#### WHAT YOU WILL DO:
Update the lines from the line with "will (697, 150)." to the line with "Given: Click the first box plot near 200" by replacing "Click" with "Select", leaving everything else unchanged, and give only those lines.

#### SUPPLIED ENTRIES:
** BEGIN **

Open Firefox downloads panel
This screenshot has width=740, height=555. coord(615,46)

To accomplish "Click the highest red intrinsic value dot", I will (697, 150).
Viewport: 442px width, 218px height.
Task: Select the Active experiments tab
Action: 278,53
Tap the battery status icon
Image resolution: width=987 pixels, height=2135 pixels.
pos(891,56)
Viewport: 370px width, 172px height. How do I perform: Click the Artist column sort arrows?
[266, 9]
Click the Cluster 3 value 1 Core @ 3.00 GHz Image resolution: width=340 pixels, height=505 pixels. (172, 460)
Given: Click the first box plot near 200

** END **
** BEGIN **

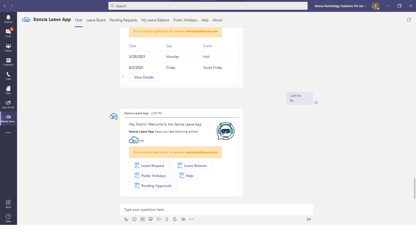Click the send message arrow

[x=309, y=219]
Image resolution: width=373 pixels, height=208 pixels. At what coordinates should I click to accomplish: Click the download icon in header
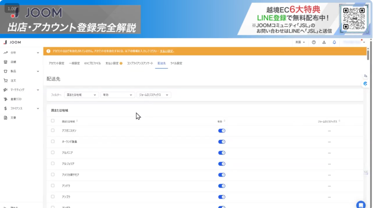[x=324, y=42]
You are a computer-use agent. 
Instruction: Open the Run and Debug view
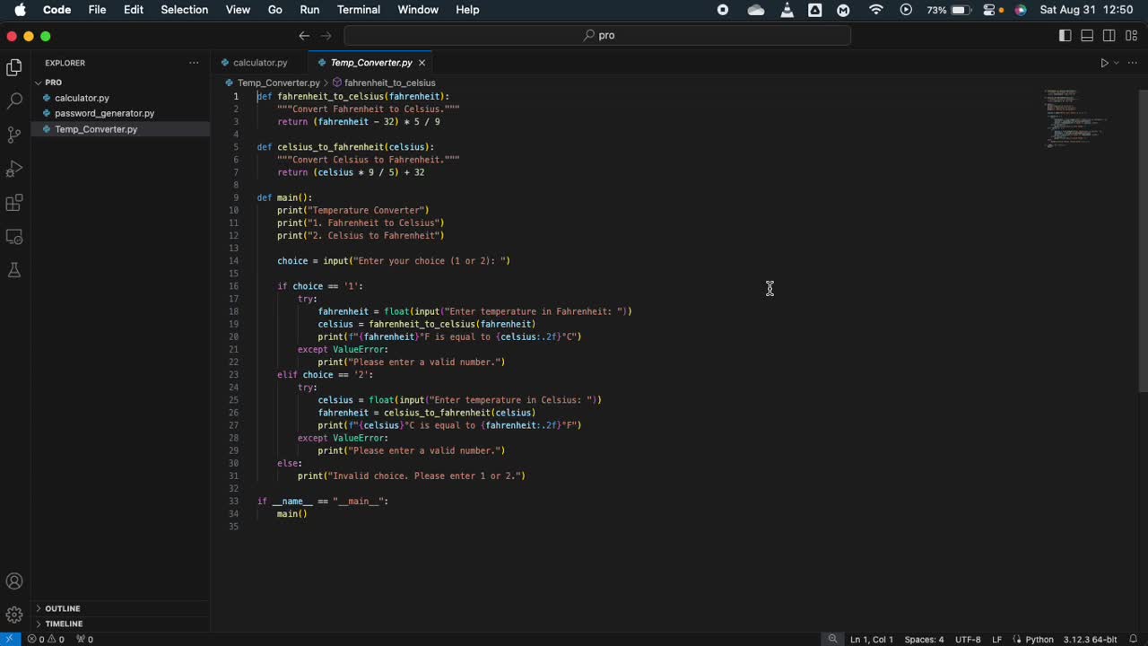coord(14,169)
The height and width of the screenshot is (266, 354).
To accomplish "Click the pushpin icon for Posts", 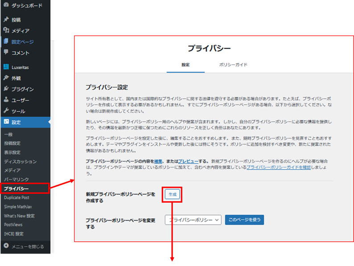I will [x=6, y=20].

** END **

#### PROBLEM SOLUTION:
To accomplish "Select the highest red intrinsic value dot", I will (697, 150).
Viewport: 442px width, 218px height.
Task: Select the Active experiments tab
Action: 278,53
Tap the battery status icon
Image resolution: width=987 pixels, height=2135 pixels.
pos(891,56)
Viewport: 370px width, 172px height. How do I perform: Select the Artist column sort arrows?
[266, 9]
Select the Cluster 3 value 1 Core @ 3.00 GHz Image resolution: width=340 pixels, height=505 pixels. (172, 460)
Given: Select the first box plot near 200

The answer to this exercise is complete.